Environment:
Spark 2.0.0,anaconda2
1.spark Ipython and Notebook installation configuration
Method One: This method can enter Ipython notebook through the webpage, the other open terminal can enter Pyspark
If equipped with anaconda can be directly the following way to obtain the Ipython interface of the landing, do not install anaconda reference the bottom of the link to install their own Ipython-related packages.
VI ~/.BASHRC
Export Pyspark_driver_python=ipython
Export pyspark_driver_python_opts= "Notebook--notebookapp.open_browser=false--notebookapp.ip= ' *"- notebookapp.port=8880 "
SOURCE ~/.BASHRC
Reboot Pyspark
Appear
Ting a notebook with Pyspark
On the driver host, choose a directory notebook_directory to run the notebook. Notebook_directory contains the IPYNB files that represent the different notebooks that can be served.
In Notebook_directory, run Pyspark with your desired runtime options. You should to output like the following:
Reference:
Ipython and Jupyter on Spark 2.0.0
Http://www.cloudera.com/documentation/enterprise/5-5-x/topics/spark_ipython.html
Method Two:
Method two use Ipython can, but jupyter have a problem, do not know is not a other
It is also possible to launch the Pyspark shell in IPython, the enhanced Python interpreter. Pyspark works with IPython 1.0.0 and later. To use IPython, set the Pyspark_driver_python variable to IPython when running Bin/pyspark:
$ pyspark_driver_python=ipython./bin/pyspark
To use the Jupyter notebook (previously known as The IPython Notebook),
$ pyspark_driver_python=jupyter./bin/pyspark
You can customize the Ipython or Jupyter commands by setting pyspark_driver_python_opts.
root@py-server:/server/bin# Pyspark_driver_python=ipython $SPARK _home/bin/pyspark
Python 2.7.12 | Anaconda 4.1.1 (64-bit) | (Default, June 2 2016, 17:42:40)

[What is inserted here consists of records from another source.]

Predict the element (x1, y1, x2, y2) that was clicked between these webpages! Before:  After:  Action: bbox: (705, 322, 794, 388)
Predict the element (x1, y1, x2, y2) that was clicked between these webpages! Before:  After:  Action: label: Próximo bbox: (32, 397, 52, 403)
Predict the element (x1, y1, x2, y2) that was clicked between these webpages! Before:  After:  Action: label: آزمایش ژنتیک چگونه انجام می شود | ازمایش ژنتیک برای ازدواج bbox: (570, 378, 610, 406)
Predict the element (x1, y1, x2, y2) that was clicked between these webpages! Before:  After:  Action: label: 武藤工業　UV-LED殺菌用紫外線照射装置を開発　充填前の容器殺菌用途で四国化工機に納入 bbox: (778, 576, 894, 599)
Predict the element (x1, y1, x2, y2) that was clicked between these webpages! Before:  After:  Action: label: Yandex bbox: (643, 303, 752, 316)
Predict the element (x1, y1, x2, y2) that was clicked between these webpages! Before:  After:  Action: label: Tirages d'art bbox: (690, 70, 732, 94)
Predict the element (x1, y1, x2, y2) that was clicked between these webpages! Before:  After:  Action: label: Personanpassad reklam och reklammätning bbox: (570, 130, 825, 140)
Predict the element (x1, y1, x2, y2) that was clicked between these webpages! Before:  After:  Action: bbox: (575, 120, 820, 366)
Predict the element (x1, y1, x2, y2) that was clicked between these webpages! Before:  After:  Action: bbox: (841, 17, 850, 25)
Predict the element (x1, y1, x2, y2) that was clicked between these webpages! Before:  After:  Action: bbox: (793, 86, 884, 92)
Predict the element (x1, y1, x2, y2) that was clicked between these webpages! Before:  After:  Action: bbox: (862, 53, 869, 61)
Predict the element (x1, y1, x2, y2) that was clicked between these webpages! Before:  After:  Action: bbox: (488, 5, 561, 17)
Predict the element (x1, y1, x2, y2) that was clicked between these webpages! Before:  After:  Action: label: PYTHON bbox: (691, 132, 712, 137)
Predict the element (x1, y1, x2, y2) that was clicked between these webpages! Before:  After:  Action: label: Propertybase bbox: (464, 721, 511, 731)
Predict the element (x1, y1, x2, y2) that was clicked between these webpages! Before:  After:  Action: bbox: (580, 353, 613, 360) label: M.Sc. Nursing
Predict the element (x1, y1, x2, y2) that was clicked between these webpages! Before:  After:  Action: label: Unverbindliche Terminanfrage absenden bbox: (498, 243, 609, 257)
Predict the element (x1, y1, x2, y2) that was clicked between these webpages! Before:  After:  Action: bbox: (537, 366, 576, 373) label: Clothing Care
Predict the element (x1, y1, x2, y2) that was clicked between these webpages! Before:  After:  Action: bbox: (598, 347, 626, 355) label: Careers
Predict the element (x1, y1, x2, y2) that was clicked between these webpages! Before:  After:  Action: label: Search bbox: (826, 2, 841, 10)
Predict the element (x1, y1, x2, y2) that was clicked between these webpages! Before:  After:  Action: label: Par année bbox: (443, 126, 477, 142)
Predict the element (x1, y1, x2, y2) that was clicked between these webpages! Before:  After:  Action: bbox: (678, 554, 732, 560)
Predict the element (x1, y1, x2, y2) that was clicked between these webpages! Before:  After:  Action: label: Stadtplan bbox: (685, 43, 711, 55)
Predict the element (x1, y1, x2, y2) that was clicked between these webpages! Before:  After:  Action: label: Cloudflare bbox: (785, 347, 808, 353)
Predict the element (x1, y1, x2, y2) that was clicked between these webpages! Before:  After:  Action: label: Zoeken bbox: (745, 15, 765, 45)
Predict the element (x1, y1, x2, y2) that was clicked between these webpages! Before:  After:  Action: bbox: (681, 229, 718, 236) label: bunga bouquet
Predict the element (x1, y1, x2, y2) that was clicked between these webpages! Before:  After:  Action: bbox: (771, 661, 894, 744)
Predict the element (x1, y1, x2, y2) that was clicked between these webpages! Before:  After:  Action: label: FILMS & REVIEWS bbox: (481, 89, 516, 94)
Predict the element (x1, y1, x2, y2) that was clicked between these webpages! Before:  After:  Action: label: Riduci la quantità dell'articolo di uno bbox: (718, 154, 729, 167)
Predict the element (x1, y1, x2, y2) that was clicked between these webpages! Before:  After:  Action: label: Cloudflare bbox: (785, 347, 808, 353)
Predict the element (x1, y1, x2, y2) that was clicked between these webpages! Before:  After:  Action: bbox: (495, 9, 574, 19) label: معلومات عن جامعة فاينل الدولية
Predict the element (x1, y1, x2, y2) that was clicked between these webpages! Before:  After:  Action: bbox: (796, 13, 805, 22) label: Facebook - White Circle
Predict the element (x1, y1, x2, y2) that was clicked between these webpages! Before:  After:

Type "Copyright", "credits" or "license" for the more information.
IPython 4.2.0--an enhanced Interactive Python.
? -> Introduction and Overview of IPython ' s features.
%quickref-> Quick Reference.
Help-> the Python ' s own Help system.
Object? -> details about ' object ', use ' object?? ' for extra details.
Setting default log level to "WARN".
To adjust logging level use Sc.setloglevel (Newlevel).
16/08/03 22:24:56 WARN util. nativecodeloader:unable to load Native-hadoop library for your platform ... using Builtin-java classes where applicable
Welcome to
____ __
/ __/__ ___ _____/ /__
_\ \/ _ \/ _ `/ __/ '_/
/__/. __/\_,_/_//_/\_\ Version 2.0.0
/_/
Using Python version 2.7.12 (default, June 2 2016 17:42:40)
Sparksession available as ' spark '.
In [1]:
2. Use:
Open http://notebook_host:8880/in a browser.
For example: http://spark01:8880/
New->python Open the Python interface
Shift+enter or Shift+return Execute command
Attention:
After setting Ipython, Pyspark can only use Ipython unless the environment variable is restored
3. Test examples
References: "Spark for Python Developers"
file_in change your own file, if it is local to use the sentence, HDFs on the default, modify the specific address can be.